I saw it. The encapsulated body of the transponder, its two veralloy leads disappearing into a red mass which I presumed was my trapezius muscle. The thing telling the surveillance computer that I was alive and at present in Judith’s cell.
She was separating leads from muscle mass with a fine probe. “Don’t bother with this when you find mine. Just grab it, rip it out with one jerk, and hand it to me stat!” She reached into the incision with her fingers, gave a quick twist, and thrust the transponder at me. “Clamp onto those wires! Clamp hard!”
I clamped so hard the leads cut into my fingers. Unless the transponder continued to tell the computer that all was well with Gavin Knox the alarms would start ringing.
“Give!” Judith had to jerk the thing from me. She pushed it down into George, then carefully maneuvered the leads among the muscles. “You don’t have to worry about this part. I’ll be doing it.”

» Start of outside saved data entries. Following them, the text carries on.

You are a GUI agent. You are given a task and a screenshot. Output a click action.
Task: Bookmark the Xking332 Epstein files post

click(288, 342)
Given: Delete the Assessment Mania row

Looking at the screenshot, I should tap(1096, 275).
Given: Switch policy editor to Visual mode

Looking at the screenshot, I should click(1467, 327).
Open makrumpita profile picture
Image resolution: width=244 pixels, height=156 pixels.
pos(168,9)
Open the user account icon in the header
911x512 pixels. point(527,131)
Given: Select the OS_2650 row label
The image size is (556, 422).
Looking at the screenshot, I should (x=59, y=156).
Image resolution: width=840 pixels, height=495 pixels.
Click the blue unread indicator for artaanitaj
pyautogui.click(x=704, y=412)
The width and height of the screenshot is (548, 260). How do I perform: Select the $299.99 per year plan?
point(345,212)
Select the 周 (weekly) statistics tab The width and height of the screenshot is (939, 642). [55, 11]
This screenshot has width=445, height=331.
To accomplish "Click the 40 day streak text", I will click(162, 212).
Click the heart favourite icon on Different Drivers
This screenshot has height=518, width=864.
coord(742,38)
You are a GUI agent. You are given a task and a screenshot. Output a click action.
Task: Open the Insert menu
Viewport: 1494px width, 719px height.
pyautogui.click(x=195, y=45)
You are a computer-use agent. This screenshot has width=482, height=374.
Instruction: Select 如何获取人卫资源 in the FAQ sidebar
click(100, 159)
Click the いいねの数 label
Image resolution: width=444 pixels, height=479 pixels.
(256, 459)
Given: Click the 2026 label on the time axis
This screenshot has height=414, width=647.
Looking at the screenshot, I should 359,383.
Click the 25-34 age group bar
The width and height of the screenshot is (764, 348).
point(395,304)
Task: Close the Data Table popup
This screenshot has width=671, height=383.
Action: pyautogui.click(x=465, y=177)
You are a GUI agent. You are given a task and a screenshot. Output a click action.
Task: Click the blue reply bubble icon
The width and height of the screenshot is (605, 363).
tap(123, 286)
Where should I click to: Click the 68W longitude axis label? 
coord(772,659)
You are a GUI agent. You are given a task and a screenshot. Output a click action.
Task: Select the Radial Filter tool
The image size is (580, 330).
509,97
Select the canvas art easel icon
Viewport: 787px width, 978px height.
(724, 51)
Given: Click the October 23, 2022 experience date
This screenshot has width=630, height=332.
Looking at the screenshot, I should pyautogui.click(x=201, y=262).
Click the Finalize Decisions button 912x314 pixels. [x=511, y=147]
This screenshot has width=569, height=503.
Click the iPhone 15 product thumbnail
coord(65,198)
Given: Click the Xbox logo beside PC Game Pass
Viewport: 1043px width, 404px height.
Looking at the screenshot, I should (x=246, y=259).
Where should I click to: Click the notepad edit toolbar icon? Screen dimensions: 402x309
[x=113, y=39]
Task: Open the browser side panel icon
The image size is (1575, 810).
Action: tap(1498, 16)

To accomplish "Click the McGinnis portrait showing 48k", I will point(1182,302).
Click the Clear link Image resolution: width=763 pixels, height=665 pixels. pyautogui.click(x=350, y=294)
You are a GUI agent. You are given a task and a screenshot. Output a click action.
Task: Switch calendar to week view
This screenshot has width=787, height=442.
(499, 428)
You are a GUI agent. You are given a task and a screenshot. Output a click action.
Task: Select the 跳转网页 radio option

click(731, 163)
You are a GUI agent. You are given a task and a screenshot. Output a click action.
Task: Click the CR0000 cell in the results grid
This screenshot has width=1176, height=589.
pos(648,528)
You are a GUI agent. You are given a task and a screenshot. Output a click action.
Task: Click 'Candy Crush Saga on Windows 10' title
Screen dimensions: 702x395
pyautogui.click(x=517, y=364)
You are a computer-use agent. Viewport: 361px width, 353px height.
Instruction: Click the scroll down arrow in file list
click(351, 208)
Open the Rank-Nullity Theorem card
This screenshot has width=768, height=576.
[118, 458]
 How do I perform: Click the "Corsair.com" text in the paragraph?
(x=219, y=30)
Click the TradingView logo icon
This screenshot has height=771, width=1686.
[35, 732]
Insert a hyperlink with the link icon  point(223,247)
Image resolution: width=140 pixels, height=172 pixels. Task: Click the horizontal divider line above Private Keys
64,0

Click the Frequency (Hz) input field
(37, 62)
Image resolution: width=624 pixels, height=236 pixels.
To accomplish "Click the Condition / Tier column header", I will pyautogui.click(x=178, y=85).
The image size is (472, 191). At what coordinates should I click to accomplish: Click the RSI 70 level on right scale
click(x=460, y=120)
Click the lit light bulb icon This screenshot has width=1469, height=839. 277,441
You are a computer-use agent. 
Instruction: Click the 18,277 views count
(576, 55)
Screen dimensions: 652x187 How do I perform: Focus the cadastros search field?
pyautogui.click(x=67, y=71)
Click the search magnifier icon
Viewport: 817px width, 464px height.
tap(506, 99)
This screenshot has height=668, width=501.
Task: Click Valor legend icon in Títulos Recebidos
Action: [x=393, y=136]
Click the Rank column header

I sat and worried, conscious of the slit gaping in my back and the electromagnetic radiations I hoped were still going out from the transponder. George froze momentarily, then returned to his lettuce.
Judith spread a white compound along the margins of his incision, then held it closed. “Polyurethane surgical adhesive,” she explained, glancing at me while still clamping George. “Give it two minutes to set. And keep it off your fingers or you’ll have to cut them apart. There! That’s done it!” She left George and returned to me. “Very nice!” she congratulated herself, peering into the slit in my back. “No bleeders.” She removed the retractor, spread adhesive, and then held my incision closed as she had held George’s. Finally she stepped back and ripped off the plastic sheet.